What was the earliest version of your idea, and how has it changed since then?

The earliest version was honestly much smaller and less structured. Initially, the focus was simply helping people work on projects in Data Analytics, Data Science and Data Engineering. Over time, we realized people needed more, beyond “practice”; we needed to help them build career capital to enable them thrive in the tech field in the UK.

Today, the vision is much broader. We think deeply about employability systems, internships, collaborative teams, real organization workflows, and how to create scalable environments where people can gain meaningful work experience that translates into real opportunities globally.

What specific problem are you trying to solve, and who is most affected by it?

We are solving the problem of employability. More specifically, the gap between learning a skill and becoming professionally valuable in the job market.

The people most affected are UK/US/Canada immigrants looking to transition into tech from care roles or menial jobs, young professionals, career pivoters, and even mid-level professionals who have technical knowledge but lack practical experience, execution maturity, and workplace readiness.

Why is this problem important in your local or African context?
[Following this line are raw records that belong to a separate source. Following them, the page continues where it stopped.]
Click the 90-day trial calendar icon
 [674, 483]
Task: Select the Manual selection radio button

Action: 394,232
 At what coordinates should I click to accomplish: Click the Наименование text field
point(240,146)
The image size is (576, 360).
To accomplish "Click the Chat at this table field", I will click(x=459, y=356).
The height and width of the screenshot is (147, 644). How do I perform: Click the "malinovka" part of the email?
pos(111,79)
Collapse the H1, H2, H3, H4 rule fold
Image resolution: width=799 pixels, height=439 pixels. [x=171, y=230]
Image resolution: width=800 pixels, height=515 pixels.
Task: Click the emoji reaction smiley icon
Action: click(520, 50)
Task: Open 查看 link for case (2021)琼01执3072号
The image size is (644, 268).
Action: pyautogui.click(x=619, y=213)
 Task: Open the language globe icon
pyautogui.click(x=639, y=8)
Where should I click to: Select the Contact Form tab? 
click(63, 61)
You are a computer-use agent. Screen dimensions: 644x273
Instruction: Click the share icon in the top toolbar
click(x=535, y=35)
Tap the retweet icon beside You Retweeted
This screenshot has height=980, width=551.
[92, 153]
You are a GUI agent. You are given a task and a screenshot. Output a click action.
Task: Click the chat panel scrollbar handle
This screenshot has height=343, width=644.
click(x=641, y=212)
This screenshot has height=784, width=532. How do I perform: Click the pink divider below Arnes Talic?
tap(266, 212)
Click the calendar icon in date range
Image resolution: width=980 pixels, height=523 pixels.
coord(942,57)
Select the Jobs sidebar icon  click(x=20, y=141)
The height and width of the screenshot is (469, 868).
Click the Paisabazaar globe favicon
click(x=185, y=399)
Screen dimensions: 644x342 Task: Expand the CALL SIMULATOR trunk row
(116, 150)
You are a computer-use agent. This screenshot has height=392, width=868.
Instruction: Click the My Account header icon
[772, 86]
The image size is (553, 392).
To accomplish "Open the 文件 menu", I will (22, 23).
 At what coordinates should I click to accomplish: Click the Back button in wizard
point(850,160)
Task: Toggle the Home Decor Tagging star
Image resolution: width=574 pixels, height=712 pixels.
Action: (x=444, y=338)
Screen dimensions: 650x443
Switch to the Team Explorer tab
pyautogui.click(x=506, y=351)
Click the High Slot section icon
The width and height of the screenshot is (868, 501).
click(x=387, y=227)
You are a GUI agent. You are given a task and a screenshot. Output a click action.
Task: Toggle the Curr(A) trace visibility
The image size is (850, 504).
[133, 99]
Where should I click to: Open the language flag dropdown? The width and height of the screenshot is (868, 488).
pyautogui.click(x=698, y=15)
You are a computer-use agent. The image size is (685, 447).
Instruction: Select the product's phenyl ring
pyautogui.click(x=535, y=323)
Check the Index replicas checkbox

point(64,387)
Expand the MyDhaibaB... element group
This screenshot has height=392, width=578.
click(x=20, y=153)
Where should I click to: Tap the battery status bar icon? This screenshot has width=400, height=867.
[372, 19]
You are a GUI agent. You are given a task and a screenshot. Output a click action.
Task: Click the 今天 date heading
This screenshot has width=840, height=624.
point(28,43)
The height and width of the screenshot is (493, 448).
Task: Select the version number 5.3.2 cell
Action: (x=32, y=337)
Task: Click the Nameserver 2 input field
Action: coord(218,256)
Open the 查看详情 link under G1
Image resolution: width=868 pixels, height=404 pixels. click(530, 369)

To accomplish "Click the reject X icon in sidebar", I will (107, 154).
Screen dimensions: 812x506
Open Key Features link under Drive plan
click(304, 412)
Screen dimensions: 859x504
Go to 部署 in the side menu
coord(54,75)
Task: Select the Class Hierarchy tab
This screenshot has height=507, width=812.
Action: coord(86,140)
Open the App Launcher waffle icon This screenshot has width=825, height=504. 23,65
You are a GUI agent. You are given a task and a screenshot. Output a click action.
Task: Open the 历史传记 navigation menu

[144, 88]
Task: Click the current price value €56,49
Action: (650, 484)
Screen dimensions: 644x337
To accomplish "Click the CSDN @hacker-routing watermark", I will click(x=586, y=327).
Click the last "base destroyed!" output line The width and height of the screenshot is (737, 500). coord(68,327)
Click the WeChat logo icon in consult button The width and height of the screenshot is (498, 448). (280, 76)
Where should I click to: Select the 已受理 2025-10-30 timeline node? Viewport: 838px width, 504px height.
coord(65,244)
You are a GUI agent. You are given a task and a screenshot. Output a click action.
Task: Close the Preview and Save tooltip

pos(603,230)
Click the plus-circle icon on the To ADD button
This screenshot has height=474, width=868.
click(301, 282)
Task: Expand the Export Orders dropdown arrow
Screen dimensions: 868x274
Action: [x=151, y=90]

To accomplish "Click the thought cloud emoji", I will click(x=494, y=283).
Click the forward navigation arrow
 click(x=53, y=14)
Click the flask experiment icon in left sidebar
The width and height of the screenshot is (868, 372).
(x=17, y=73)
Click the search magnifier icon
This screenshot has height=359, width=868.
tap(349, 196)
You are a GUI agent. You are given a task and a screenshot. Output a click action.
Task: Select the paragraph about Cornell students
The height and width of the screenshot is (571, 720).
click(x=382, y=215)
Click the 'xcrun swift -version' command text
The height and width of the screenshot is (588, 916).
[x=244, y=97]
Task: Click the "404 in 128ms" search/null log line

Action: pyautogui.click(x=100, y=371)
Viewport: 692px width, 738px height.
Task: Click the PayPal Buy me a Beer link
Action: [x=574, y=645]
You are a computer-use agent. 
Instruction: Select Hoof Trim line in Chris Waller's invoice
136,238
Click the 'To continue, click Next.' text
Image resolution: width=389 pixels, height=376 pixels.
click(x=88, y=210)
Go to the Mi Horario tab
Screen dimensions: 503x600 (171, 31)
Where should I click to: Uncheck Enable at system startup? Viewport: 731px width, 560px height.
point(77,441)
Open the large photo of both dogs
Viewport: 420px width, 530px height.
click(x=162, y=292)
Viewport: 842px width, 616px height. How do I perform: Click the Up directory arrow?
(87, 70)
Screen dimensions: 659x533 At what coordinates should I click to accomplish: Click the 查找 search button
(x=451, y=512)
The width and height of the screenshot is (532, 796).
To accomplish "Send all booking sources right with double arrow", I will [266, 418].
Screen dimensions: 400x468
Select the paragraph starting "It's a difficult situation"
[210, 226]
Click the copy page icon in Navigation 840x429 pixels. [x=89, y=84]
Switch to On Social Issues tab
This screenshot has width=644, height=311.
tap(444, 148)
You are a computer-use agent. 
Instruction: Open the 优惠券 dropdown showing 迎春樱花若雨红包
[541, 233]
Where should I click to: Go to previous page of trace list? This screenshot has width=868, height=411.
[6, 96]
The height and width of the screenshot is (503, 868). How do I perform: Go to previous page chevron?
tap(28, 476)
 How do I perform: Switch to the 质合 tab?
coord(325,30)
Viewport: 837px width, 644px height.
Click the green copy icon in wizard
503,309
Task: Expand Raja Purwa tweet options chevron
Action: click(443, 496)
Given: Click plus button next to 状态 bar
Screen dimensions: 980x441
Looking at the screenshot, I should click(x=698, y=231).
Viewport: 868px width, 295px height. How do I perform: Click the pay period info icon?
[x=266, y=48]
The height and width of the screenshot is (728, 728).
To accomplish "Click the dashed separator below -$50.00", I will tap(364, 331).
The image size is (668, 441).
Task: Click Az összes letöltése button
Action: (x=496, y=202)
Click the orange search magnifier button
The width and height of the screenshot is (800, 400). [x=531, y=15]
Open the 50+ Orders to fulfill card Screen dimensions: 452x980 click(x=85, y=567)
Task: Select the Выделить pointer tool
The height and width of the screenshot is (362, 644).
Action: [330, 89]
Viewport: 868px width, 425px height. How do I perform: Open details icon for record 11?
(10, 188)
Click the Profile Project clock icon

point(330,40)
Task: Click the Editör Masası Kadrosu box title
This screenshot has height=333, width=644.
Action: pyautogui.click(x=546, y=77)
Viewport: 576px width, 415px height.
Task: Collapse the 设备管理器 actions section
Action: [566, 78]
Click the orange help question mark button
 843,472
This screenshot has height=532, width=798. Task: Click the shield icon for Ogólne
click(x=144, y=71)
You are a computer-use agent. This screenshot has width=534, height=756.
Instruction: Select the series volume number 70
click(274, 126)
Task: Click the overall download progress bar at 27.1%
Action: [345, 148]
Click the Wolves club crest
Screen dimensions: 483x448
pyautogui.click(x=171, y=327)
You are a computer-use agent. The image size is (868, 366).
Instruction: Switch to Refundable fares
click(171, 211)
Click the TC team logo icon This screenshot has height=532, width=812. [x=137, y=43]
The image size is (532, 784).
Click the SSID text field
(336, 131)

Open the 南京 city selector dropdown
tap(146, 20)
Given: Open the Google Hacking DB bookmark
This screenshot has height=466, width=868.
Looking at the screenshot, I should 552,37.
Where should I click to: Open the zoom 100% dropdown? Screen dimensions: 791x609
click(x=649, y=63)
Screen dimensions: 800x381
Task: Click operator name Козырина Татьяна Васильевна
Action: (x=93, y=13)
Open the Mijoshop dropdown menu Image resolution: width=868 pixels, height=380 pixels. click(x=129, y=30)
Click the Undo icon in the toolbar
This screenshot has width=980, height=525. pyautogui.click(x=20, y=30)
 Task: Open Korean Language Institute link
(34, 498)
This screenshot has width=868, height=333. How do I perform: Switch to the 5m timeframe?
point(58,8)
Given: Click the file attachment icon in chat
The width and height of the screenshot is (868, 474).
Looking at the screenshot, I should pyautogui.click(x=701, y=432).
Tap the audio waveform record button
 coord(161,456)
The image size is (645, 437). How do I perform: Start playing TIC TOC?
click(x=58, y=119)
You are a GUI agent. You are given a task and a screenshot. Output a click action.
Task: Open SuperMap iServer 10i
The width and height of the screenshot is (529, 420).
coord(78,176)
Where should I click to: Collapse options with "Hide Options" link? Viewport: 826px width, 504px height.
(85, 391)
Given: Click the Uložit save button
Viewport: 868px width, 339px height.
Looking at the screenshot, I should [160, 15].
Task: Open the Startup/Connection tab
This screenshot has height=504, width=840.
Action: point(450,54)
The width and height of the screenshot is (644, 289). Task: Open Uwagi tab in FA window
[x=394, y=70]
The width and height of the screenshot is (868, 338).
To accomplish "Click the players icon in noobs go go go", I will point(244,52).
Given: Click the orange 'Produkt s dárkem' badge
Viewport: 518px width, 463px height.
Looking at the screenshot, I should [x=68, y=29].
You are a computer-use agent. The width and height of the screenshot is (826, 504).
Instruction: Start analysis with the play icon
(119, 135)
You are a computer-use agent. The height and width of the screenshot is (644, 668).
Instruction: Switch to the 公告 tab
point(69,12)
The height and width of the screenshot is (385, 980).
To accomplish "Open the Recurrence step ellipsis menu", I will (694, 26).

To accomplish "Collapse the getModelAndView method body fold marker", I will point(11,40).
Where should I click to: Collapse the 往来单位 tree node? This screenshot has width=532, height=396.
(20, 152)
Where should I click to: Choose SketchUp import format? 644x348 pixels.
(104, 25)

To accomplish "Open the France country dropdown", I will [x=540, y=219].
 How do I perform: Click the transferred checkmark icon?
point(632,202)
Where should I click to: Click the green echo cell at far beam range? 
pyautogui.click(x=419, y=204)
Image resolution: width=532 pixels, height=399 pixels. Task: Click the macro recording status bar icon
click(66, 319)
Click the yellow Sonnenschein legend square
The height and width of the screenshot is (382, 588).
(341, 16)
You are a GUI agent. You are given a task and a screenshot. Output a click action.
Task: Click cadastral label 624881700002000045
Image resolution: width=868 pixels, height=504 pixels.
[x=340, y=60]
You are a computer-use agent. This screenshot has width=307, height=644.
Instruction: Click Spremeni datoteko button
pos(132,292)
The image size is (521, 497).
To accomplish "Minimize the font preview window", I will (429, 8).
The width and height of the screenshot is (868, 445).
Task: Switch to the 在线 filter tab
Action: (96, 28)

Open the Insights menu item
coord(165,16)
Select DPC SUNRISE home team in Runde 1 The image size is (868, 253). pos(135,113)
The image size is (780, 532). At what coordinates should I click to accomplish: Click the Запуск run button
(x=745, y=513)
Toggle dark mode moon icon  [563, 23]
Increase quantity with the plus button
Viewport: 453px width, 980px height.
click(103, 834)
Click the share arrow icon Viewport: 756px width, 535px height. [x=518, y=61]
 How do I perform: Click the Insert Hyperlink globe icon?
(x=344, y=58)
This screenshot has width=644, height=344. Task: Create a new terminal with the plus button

This problem is especially important in the African context because of the growing “japa” culture, where many Nigerians and Africans relocate to countries like the UK, US, and Canada in search of better opportunities. The reality for many immigrants is that despite having degrees, certifications, or years of experience back home, they often have to start from scratch because they lack local work experience.

Many end up taking survival jobs, especially care roles, while trying to transition into professional careers through tech courses and certifications. The challenge is that employers in these countries still prioritize local experience, but getting that first opportunity without already having experience is extremely difficult. What Amdari does is important because we help bridge that gap by giving people structured UK/US/Canada work experience and workplace exposure that makes them more competitive and employable internationally. 

What makes solving this problem difficult in your environment?

One of the biggest challenges is mindset and access to the right partnerships. A lot of people still underestimate the importance of structured work experience and focus only on certifications, without realizing that employers are often hiring for execution ability, workplace readiness, and proven experience.

On the other hand, solving this problem effectively also requires strong partnerships with organizations, mentors, and industry professionals who understand the value of creating real pathways for talent development. Building trust, credibility, and scalable opportunities within our environment takes time, collaboration, and continuous education.

How did you take your first practical steps from idea to execution?

We started small. We tested ideas quickly, observed outcomes, and improved continuously. One thing I strongly believe in is what I call “little bets”, small but intentional experiments that give you insight before scaling.

The first steps involved creating project repository in 3 tech fields then pivoting into structured internship experiences, documenting workflows, assigning collaborative projects, and gradually building operational systems around them.

What has been your most significant milestone so far?

The most significant milestone so far has been the measurable success of our internship outcomes, specifically the number of interns who have transitioned from the program into employment.

This includes interns securing roles in the US/UK/Canada, as well as those who have successfully landed visa-sponsored opportunities in the UK. Beyond placements, the stronger signal has been the consistency of these outcomes across cohorts, showing that the model we’ve built is not accidental but repeatable.

What has been your hardest technical or operational challenge?

Scalability.

Many systems initially work because of human effort and direct oversight. The real challenge is building operational systems that continue functioning effectively as the number of users, interns, or workflows grows.

How are you currently funding or sustaining the work?

Primarily through revenue generated from our programs and services. We’ve had to be extremely intentional about building sustainable systems rather than relying purely on external funding.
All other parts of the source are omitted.